Op grond van de stukken kan van het volgende worden uitgegaan:

Klaagster is de weduwe van G., verder te noemen patiënt, die op 13 juli 2007 is overleden. Verweerster is als revalidatiearts werkzaam in het H.

Patiënt heeft op 26 oktober 2003 een hartinfarct gehad. In verband met bij patiënt ontstane cognitieve stoornissen als gevolg van dat hartinfarct is hij van 17 december 2003 tot en met 9 april 2004 opgenomen geweest in het H., waar hij behandeld is door verweerster.

Op 8 januari 2004 is verweerster gestart met het toedienen van 2 maal daags 1 mg. Haldol aan patiënt.

Over de periode 27 januari 2004 tot 11 februari 2004 heeft verweerster het gebruik van Haldol bij patiënt afgebouwd. Op 11 februari 2004 is gestopt met Haldol en is tot 24 februari 2004 het antidepressivum Seroxat aan patiënt voorgeschreven.

Op 25 februari 2004 is weer gestart met het toedienen van 2 maal daags 1 mg. Haldol aan patiënt. Patiënt is op die dag tevens door een logopedist gezien vanwege eetproblemen. Patiënt had moeite met het doorslikken van het voedsel.

Per 9 april 2004 is patiënt bij het H. met ontslag gegaan. Het gebruik van Haldol is vervolgens afgebouwd tot 1 maal daags 0,5 mg. Tot 15 juli 2004 heeft er wel nog telefonisch contact plaatsgevonden tussen klaagster en verweerster en hebben er nog enkele poliklinische bezoeken plaatsgevonden. Bij een polibezoek op 10 juni 2004 heeft verweerster patiënt doorverwezen naar een neuroloog om de bij patiënt geconstateerde bewegingsstoornissen nader te analyseren.
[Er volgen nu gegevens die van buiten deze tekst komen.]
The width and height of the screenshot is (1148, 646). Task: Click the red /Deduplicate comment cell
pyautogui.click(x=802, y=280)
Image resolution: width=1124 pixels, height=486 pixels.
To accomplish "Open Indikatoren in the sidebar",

De neuroloog heeft patiënt weer doorverwezen naar een psychiater. Na het polibezoek van 15 juli 2004 heeft verweerster geen bemoeienis meer gehad met patiënt.

Op 6 juli 2007 is patiënt wegens een opgetreden ileus geopereerd in het I.. Tijdens deze operatie is bij patiënt een doorgegroeide tumor ontdekt. Patiënt is enkele dagen na de operatie overleden.”

2.2.De in eerste aanleg ingediende klacht en het daartegen gevoerde verweer houden het volgende in.

“3. Het standpunt van klager en de klacht.

De klacht houdt zakelijk weergegeven in dat verweerster zonder onderbouwde diagnose en zonder gedegen onderzoek aan patiënt Haldol heeft voorgeschreven, dat de medische noodzaak en mogelijke bijwerkingen niet met klaagster en patiënt zijn besproken en dat verweerster ondanks het optreden van bijwerkingen het gebruik van Haldol bij patiënt niet heeft gestaakt waardoor hij Tardieve Dyskinesie heeft opgelopen.

4. Het standpunt van verweerster.

Verweerster heeft de klacht en de daaraan ten grondslag gelegde stellingen bestreden. Voor zover nodig wordt daarop hieronder ingegaan.”

2.3. Het Regionaal Tuchtcollege heeft aan zijn voormelde beslissing de volgende overwegingen ten grondslag gelegd.

“5. De overwegingen van het college.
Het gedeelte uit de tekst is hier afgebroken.